Like our car insurance or broadband provider, if a partner doesn’t fulfil our needs, at the lowest possible ‘cost’ to us, we are inclined to move on for new and or ‘easy’.
This state of affairs will only change from inside each and every one of us. We today all too easily regard ourselves as consumers, as opposed to colleagues, passengers, patients, students, neighbours and dedicated romantic partners. We have internalised neoliberalism’s narrative that there is, in Margaret Thatcher’s words, ‘no such thing as society’. We expect ‘choice’, whether it be a thousand brands of black tea in the supermarket, or dozens of sexual partners met via Tinder. Not only do we want to be able to choose anything (or anyone), we want it all right now, this minute.
Instead of treating people like a brand of washing powder, we need to hold onto what is innately human and unique about each and every one of us. People are too complex to understand over the course of a year, let alone in a single conversation via an app or a couple of paid-for dates. Anything worthwhile will never be convenient. You’ll never be fully successful fitting your romantic and sex lives conveniently around your work life, hobbies and raising children.
An endless string of new lovers is never going to offer a truly spiritual connection, which can only come with the shared experiences, highs and lows of a committed, long-term relationship. This isn’t to say having four lovers at once cannot involve deep, spiritual connections, as long as all sides are committed and don’t cynically move between one another for the most convenient experience (spending more time with one partner whilst another experiences a long-term illness, for example).
Technology is neutral. We can use nuclear power to heat homes and power the planet in a carbon neutral way, or we can use it to create weapons of unimaginable destruction. As long as we are mindful of the social forces at work and confident in ourselves, we can throw a spanner in the psychological assembly line developed by companies such as Tinder to enrich themselves off the back of our emotional needs.

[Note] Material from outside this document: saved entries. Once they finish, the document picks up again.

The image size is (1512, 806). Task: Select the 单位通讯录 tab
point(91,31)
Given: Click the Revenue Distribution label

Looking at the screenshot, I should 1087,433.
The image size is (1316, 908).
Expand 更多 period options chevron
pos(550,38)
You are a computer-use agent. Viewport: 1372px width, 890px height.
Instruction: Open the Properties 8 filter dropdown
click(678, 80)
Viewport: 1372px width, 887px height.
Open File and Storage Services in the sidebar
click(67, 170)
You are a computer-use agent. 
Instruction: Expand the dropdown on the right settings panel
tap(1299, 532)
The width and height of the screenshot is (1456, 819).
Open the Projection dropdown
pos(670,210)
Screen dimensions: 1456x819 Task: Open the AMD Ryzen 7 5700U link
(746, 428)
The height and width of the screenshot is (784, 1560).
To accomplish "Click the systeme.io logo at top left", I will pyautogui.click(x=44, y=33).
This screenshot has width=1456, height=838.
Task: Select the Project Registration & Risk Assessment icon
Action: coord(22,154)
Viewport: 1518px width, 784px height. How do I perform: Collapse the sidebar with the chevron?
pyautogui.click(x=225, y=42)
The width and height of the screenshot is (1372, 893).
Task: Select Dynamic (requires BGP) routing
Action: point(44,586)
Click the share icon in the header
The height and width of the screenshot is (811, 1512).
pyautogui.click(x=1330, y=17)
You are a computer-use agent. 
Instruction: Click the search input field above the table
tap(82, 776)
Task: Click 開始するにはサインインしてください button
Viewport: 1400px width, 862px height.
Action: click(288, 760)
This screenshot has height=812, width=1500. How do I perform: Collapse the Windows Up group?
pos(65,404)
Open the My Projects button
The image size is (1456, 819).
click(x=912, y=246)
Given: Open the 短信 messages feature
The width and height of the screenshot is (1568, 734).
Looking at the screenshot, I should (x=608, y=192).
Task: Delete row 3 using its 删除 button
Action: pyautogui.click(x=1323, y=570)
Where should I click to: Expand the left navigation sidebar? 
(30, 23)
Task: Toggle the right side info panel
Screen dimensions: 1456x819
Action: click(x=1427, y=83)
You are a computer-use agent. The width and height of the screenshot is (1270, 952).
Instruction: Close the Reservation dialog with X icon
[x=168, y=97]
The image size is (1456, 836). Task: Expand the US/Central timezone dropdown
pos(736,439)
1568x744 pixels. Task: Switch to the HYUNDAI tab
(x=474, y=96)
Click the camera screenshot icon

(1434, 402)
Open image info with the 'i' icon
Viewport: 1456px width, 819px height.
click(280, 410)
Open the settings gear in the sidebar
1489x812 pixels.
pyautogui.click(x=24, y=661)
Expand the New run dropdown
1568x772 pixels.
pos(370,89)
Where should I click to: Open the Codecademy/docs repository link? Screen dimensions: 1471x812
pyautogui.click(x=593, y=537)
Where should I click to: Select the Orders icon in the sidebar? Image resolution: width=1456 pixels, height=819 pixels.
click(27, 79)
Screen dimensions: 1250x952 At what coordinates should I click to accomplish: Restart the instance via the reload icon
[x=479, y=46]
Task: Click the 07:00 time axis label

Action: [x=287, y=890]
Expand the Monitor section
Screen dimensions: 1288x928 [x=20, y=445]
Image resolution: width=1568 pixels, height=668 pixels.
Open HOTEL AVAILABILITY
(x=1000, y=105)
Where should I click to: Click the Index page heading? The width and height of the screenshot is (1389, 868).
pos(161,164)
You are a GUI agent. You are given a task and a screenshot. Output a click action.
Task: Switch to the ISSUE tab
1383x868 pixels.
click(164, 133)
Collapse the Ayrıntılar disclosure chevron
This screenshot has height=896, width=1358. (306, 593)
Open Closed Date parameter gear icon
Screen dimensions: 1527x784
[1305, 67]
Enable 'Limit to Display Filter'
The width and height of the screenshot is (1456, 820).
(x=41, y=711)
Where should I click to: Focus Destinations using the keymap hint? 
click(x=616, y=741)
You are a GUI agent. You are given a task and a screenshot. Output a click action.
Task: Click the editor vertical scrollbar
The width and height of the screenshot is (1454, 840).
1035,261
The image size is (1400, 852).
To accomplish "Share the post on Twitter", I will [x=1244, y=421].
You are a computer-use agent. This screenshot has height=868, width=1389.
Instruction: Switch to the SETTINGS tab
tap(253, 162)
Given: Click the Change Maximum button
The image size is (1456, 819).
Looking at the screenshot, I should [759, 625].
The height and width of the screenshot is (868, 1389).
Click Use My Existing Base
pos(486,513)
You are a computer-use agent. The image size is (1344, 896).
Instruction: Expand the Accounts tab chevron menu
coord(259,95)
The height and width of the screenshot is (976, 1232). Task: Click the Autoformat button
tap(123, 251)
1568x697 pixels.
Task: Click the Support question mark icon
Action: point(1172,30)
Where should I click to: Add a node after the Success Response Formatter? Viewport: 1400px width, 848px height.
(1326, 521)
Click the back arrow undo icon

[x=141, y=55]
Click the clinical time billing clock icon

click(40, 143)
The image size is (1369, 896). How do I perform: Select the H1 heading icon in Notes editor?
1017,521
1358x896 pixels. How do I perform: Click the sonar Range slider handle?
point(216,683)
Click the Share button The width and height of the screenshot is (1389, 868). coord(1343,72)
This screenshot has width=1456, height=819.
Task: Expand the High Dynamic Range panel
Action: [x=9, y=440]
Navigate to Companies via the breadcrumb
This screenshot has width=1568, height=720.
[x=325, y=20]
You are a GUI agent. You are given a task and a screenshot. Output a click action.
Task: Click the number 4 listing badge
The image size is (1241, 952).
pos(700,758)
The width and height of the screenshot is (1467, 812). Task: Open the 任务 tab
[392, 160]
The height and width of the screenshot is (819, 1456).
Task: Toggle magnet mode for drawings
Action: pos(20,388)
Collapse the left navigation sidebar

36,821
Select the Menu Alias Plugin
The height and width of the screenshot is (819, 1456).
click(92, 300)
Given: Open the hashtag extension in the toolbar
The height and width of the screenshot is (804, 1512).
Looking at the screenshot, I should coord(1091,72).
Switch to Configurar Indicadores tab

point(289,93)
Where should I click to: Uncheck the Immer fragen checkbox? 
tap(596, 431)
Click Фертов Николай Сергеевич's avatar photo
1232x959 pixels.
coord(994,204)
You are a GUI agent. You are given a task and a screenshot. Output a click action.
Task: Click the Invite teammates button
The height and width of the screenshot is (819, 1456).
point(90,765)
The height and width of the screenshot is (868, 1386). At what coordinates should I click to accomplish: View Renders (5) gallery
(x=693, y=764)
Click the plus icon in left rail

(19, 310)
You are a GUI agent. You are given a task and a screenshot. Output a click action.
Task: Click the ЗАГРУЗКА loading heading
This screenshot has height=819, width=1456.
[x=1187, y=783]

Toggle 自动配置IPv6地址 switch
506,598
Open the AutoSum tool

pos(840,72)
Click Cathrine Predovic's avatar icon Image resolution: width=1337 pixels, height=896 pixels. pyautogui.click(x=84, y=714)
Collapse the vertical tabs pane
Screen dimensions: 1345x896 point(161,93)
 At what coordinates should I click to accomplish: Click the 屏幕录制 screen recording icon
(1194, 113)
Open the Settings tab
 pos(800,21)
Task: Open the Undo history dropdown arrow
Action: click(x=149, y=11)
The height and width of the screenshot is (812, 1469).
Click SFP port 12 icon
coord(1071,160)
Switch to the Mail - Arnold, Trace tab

Like McDonalds before it, I believe apps like Tinder and their novel means of appropriating, packaging, selling and in turn, debasing a core human need (love in Tinder’s case), will be held in disregard by most people in the future. Yet, as McDonalds proves, the derision of middle-class young people won’t be enough to undermine the tech corporations’ cynical exploitation of social breakdown for the enrichment of their creators and owners. Only a society-wide shift away from our short term, individualistic approach to the life can free us from shallow and debased relationships.